__TASK TO COMPLETE__: All of the data that follows should be retyped exactly as it appears.

__Records excerpted from a collection__:
· · · · ·

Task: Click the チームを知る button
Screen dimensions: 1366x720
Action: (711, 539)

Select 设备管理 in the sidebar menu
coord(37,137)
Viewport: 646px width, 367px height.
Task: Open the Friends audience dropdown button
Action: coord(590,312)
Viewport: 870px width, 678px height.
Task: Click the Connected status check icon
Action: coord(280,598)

· · · · ·

__YOUR SOLUTION__:
Task: Click the チームを知る button
Screen dimensions: 1366x720
Action: (711, 539)

Select 设备管理 in the sidebar menu
coord(37,137)
Viewport: 646px width, 367px height.
Task: Open the Friends audience dropdown button
Action: coord(590,312)
Viewport: 870px width, 678px height.
Task: Click the Connected status check icon
Action: coord(280,598)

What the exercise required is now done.